Por otra parte, la despatologización de la transexualidad tendrá que ir de la mano del debate sobre el paradigma del binarismo social, es decir, sobre si nos determinamos entre hombres y mujeres o, ampliamos la conceptualización, y reconocemos otras maneras de identificarse, como es el género fluido, el tercer género… Este debate cada vez es más urgente, pero no olvidemos que el reconocimiento de esas otras realidades trans no supone ningún conflicto con respecto a las personas transexuales, las que nos identificamos como hombres o mujeres.  
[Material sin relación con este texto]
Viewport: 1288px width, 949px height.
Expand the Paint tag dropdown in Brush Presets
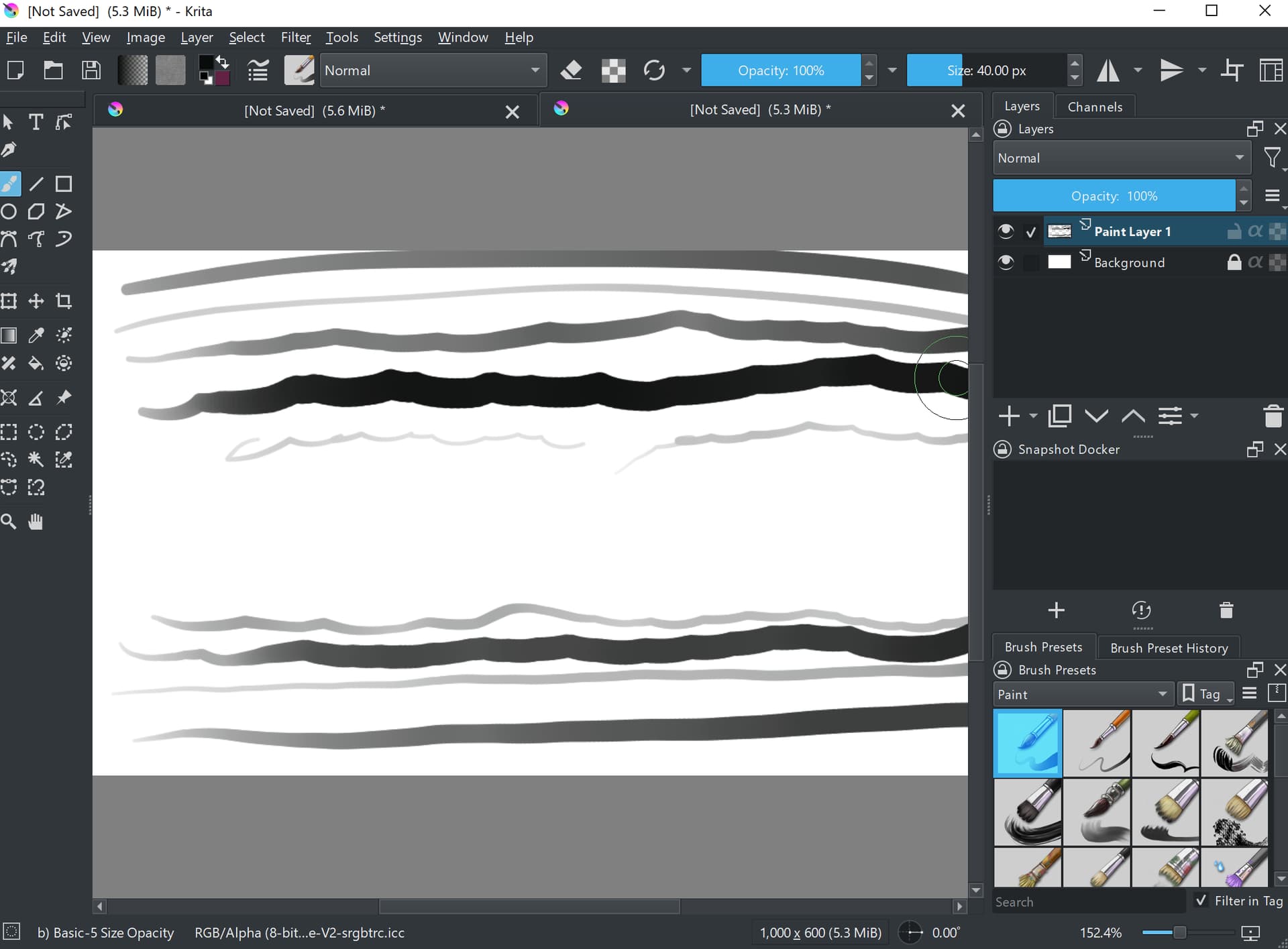1082,694
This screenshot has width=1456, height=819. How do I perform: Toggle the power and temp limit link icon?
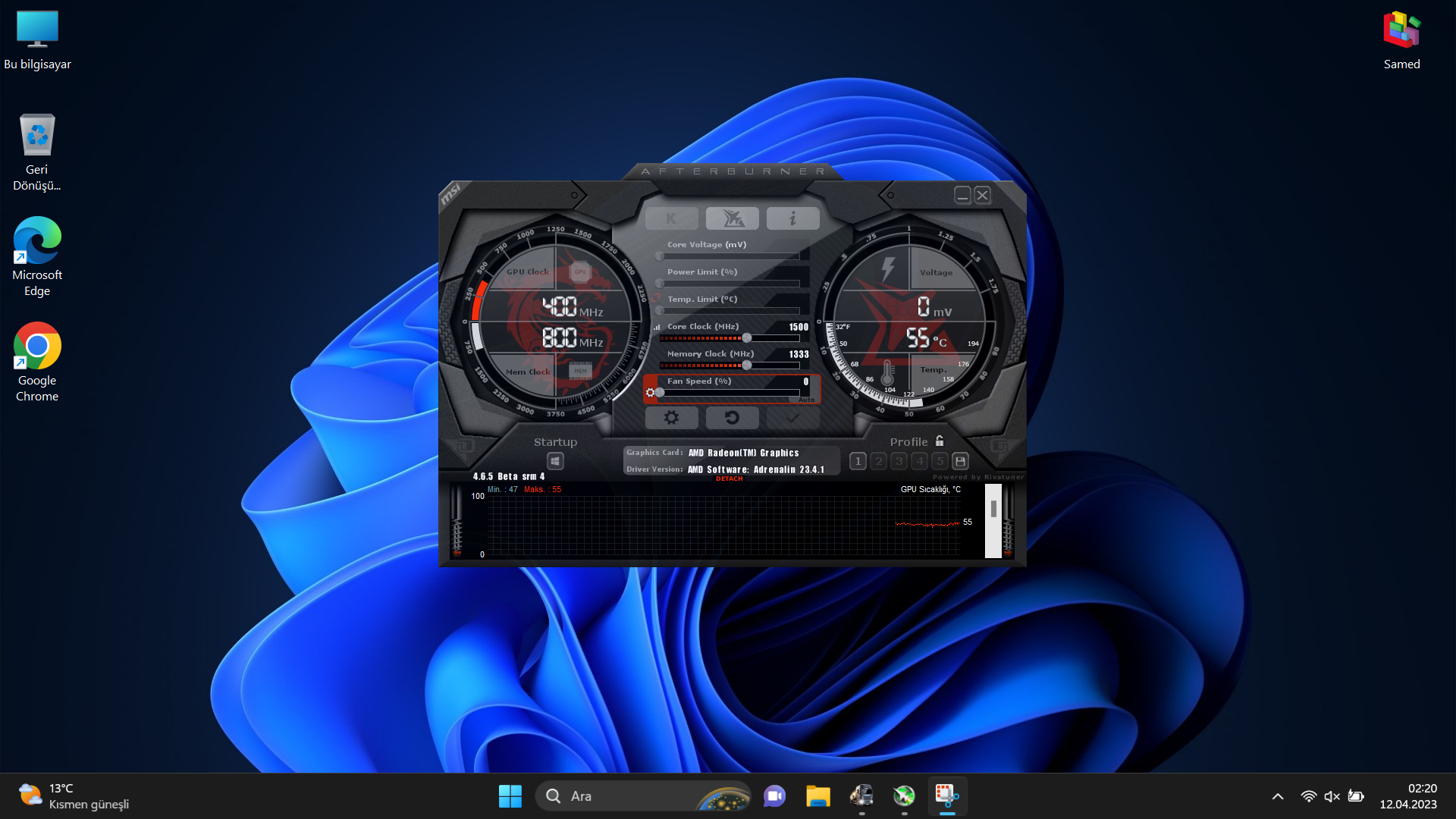click(x=655, y=298)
Si logramos que las Realidades Trans protagonicen 2018 estaremos ayudando a quienes son nuestra prioridad: menores y jóvenes trans procedentes de todas las partes del país, de todas las clases sociales, de todo tipo de creencias religiosas…, a personas que sufren el acoso escolar, la presión familiar, la incomprensión médica, el rechazo social por el mero hecho de que se les obliga a ser quienes otros consideran que deberían ser. Como triste ejemplo reciente, no olvidamos a Alan, un niño adolescente transexual de 17 años que se suicidó en Rubí, Barcelona, hace poco más de dos años.

Necesitamos la complicidad de la sociedad en su conjunto: de otros colectivos, de los medios de comunicación, de los ámbitos educativos, de los sindicatos… Es una cuestión de derechos humanos. No se puede caer en el error de considerar a las personas trans algo lejano a la realidad social: estamos ahí, siempre hemos estado, pero en 2018 reivindicaremos nuestro lugar más que nunca. Como dijo Pedro Zerolo, uno de los presidentes de FELGTB, “no vagamos por el espacio: somos vuestros hijos, vuestras hermanas, vuestros compañeros de grupo, vuestras colegas de partido…”.

Necesitamos que la OMS, deje de tratarnos como personas enfermas, seguro que lo conseguiremos, pero también necesitamos que, pase lo que pase, España se sume a los países que se han desmarcado de la OMS y han legislado para acabar con su patologización. Para ello, la aprobación de la Ley de Igualdad LGTBI, actualmente en trámite parlamentario, es un paso imprescindible. El año 2018 ha de ser, y ese es uno de nuestros objetivos prioritarios, el año en el que en España, en toda España, las personas trans seamos, por fin, dueñas de nuestras identidades, dueñas, en definitiva, de nuestros destinos.